With the interconnector Malta would have the opportunity to buy 571 to 670 mW for real stability and security, with even cheaper electricity than buying oil. Enemalta would have technical support from the Terna system in Sicily.

Enemalta’s investments in distribution had seen total average power cuts dwindle from more than two hours to 50 minutes.

Mr Fenech put five questions to Opposition Leader Joseph Muscat:

What impact would changing Delimara over to diesel have on the consumer through higher bills?

If he tampered with Enemalta’s return on capital employed, which of its projects would he stop investment on?

What studies had he commissioned before jumping on the Sargas bandwagon?

Was he scientifically convinced of the desired control of emissions and waste disposal of the Sargas system, which was neither tried nor tested?

What would happen to the Enemalta workforce if the Sargas project went ahead?

The questions were answered by Labour MP Marlene Pullicino.

Winding-up the debate, Mr Fenech said he doubted whether Dr Pullicino understood the questions. Instead, he said, she went into a panicked frenzy and did not answer anything. Mr Fenech said one had to keep operating the power station by low sulphur fuel oil not to increase utility tariffs.

Although Dr Muscat had claimed that a Labour government would reduce utility tariffs by operating the Delimara power station on diesel, tariffs would have to be increased by 10 per cent in the coming year if one took into consideration current fuel prices and consumption levels. Electricity consumption had increased by 2.3 per cent this year and it was estimated to increase by three per cent in 2012.

What studies did Joseph Muscat commission before jumping on the Sargas bandwagon?

Mr Fenech said that Dr Muscat’s plans on the return on capital employed would lead to a four per cent decrease on utility tariffs, the overall effect would be a net increase of six per cent. On environmental issues, the minister said that the source of emission was not the Delimara power station but the Marsa plant. The Delimara power station was being built according to EU standards and the contractor was duty-bound to observe them.

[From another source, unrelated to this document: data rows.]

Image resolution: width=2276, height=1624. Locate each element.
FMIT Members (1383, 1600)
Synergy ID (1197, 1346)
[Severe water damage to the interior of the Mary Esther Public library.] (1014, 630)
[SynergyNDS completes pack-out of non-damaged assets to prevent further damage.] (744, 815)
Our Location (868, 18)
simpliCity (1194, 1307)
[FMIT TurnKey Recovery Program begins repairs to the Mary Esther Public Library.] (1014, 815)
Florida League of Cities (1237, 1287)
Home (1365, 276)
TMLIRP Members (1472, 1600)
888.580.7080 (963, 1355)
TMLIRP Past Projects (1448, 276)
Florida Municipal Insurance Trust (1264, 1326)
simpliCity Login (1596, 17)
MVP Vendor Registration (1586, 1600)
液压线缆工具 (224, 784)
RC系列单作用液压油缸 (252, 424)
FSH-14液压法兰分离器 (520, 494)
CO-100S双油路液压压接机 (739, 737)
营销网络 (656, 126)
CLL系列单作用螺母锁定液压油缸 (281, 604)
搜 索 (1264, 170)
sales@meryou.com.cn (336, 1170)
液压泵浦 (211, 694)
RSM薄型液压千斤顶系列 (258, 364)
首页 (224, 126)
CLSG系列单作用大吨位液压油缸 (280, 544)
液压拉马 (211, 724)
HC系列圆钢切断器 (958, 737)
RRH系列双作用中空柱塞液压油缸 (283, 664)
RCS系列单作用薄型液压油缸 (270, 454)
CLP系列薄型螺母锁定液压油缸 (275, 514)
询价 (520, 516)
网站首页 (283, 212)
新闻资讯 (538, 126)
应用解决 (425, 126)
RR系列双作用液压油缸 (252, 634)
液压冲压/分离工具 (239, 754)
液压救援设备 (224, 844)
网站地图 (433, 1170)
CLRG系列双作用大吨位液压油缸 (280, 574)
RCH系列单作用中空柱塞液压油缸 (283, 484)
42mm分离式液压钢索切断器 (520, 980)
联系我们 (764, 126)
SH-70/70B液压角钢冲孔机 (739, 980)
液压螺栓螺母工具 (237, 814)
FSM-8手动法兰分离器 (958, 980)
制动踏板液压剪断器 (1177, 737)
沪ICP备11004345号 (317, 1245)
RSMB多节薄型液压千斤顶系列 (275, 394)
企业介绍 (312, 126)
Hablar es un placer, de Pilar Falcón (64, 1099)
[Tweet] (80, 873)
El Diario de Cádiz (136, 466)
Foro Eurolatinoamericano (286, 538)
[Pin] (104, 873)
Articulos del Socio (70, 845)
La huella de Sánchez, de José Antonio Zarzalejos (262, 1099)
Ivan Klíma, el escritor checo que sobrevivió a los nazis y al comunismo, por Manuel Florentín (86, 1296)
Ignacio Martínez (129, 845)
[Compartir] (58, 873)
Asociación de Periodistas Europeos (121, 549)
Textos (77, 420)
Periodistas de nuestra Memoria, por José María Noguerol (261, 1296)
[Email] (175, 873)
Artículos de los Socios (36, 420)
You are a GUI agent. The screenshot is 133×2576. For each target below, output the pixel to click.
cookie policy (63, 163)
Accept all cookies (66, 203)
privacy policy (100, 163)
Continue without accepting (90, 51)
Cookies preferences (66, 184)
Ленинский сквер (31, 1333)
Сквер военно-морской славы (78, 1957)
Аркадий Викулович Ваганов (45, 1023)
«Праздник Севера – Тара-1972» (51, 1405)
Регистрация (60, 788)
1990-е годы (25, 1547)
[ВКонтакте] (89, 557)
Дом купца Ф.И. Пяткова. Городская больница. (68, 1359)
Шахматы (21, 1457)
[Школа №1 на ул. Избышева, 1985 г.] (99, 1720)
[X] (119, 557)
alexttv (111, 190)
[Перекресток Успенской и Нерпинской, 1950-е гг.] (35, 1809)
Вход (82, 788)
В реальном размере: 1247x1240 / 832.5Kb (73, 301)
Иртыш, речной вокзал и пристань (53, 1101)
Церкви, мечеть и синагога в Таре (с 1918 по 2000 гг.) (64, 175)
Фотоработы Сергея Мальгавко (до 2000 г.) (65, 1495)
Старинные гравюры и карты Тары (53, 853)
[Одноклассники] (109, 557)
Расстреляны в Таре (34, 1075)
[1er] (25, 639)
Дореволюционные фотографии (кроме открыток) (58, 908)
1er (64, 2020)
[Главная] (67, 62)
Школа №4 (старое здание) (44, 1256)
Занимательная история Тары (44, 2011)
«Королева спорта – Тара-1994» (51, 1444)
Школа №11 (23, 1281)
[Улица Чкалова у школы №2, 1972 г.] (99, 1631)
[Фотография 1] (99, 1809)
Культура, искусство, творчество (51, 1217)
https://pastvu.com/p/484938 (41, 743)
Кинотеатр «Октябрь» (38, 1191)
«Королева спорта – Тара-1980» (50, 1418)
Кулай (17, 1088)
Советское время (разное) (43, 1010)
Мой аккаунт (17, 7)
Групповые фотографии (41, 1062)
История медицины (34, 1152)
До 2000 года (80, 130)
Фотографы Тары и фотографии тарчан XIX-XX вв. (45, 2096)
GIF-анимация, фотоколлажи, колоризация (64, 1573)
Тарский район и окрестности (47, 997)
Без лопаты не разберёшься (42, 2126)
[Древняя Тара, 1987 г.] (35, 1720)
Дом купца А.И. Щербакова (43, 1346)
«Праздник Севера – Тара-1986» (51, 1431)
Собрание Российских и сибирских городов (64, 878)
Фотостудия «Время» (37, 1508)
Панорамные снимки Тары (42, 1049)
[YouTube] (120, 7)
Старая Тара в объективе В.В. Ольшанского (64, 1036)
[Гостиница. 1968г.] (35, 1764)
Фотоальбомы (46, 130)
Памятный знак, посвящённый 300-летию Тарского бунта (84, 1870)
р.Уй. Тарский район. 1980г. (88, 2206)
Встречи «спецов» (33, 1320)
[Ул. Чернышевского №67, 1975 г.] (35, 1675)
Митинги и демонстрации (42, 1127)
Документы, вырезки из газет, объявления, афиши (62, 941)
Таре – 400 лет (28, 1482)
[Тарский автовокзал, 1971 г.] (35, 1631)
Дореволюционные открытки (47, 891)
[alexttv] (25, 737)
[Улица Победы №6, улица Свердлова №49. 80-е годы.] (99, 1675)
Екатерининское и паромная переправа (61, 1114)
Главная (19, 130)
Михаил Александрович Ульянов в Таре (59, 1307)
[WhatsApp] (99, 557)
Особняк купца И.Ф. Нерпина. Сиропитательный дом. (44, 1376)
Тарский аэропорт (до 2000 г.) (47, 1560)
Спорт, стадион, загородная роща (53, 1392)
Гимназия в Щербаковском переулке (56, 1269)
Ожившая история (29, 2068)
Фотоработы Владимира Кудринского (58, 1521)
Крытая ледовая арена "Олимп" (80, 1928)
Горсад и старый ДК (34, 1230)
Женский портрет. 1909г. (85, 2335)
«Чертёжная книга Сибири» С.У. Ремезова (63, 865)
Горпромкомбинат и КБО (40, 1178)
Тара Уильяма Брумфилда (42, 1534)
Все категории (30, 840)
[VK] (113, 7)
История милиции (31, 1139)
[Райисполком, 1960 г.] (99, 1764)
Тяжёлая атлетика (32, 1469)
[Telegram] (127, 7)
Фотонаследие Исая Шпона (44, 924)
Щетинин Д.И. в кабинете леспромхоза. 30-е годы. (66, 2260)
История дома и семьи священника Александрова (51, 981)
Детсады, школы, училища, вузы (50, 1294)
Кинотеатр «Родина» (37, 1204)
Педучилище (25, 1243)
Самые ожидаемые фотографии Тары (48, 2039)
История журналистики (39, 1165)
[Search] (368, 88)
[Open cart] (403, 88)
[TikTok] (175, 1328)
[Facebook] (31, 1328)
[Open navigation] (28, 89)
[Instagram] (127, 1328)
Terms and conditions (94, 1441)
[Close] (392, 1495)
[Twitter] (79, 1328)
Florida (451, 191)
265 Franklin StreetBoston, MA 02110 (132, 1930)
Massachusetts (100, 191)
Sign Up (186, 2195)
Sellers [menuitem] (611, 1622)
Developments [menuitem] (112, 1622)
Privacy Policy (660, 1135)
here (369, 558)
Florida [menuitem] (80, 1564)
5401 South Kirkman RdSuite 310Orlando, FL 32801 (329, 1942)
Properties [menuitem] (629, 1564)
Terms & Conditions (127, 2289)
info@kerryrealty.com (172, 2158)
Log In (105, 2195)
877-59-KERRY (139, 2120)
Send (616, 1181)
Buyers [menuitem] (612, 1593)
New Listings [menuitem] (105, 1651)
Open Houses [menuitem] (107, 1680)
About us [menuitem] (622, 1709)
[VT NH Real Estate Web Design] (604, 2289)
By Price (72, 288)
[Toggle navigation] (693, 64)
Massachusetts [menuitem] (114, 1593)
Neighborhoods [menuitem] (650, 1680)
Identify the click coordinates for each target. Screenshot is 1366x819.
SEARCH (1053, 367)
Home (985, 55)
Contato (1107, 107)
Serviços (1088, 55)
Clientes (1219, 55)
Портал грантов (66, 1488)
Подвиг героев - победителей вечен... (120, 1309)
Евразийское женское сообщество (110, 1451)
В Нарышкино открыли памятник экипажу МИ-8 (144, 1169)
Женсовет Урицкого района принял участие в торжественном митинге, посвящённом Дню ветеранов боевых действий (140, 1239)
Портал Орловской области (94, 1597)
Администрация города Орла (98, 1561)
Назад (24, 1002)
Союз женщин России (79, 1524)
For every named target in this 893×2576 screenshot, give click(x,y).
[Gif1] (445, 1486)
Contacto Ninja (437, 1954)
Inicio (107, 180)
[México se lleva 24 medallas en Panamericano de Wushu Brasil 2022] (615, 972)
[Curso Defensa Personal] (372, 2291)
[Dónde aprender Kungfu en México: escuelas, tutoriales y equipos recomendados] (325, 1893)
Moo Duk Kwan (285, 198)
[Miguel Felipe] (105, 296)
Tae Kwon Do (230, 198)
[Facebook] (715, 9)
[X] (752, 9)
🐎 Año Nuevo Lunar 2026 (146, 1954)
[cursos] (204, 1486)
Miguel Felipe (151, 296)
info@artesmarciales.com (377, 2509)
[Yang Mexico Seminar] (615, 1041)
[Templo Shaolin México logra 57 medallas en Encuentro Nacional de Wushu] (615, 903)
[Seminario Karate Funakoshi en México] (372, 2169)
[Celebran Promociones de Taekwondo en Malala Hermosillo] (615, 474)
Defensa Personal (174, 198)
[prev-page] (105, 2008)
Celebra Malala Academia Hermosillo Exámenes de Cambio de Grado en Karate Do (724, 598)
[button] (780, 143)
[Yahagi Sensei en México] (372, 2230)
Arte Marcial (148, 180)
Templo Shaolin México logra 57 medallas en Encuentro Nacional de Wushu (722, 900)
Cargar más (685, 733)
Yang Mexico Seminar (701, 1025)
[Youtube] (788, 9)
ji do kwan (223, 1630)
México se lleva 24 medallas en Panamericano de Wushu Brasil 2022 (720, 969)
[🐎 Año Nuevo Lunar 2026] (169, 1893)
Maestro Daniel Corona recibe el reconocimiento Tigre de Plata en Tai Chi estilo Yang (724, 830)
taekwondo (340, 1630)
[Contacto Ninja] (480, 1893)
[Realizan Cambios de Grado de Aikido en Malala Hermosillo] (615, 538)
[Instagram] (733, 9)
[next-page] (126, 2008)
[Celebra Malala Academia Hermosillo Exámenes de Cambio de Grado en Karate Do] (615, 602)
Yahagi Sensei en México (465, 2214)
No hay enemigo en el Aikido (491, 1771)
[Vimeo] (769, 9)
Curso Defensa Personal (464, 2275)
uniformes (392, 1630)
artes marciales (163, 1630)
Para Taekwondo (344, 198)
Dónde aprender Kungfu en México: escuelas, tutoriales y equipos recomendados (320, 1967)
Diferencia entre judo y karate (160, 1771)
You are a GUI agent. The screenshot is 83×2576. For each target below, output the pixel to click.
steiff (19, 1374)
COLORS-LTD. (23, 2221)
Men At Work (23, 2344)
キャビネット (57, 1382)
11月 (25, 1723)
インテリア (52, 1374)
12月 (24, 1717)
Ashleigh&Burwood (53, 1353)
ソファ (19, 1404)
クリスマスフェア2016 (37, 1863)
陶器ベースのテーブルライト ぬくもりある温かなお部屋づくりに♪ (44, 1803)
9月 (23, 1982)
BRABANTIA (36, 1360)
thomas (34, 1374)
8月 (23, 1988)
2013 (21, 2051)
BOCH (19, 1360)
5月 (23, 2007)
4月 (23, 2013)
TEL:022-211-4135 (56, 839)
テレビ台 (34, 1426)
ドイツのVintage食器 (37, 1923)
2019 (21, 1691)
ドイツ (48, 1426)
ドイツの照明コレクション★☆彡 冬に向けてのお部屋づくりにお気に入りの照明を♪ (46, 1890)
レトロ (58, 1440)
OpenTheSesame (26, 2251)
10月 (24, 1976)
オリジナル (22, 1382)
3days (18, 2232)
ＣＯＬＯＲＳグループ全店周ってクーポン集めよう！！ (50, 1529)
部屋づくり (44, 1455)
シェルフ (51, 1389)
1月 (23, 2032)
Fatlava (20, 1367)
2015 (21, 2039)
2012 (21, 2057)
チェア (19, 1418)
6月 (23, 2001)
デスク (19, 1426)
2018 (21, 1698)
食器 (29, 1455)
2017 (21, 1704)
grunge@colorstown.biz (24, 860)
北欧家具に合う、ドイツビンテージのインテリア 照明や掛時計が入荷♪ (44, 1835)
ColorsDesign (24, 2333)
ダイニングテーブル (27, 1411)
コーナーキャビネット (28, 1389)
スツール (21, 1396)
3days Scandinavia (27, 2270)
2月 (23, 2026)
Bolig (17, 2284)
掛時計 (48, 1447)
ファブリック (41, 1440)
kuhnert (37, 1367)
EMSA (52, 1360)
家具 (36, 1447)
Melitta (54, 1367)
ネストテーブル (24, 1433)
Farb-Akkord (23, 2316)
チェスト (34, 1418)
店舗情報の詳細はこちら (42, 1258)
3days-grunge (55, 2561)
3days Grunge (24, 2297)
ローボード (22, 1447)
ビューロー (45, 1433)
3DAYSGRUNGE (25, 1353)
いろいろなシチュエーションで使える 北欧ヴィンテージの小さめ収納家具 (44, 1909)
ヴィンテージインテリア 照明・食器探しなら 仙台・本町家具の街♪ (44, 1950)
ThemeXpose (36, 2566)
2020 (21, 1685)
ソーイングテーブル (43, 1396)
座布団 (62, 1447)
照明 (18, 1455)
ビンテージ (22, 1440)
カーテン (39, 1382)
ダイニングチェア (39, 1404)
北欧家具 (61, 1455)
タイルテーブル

Turning to the purchase of oil for the power station, Mr Fenech said that when he took over responsibility for Enemalta he immediately reviewed the system and set up a committee that had established procedures so that this would not be bought by any one person. He revealed that the Auditor General was verifying the system and he had no doubt that the auditor would confirm that the method being used was in the best interests of the country.

The Finance Minister said that Malta’s request for EU funds for the investment in the interconnector cable was before the Council of Ministers because negotiations on the next EU budget had started. Malta was still not an EU member when the current seven-year budget had been negotiated.

Minister Fenech challenged Labour MPs Joe Mizzi and Leo Brincat to go to the Police Commissioner about allegations of corruption.

He said that the price of fuel in Malta was lower than the EU average. One litre of petrol in Malta cost €1.41 while the EU average stood at €1.48. During the last 12 months, the increase in the price of fuel in Malta was also less than that established internationally.

Concluding, Minister Fenech said the opposition’s only promise to the people was that it would divulge its plans how to reduce utility tariffs nearer election time, showing once again that it was inconsistent and had not changed over the years.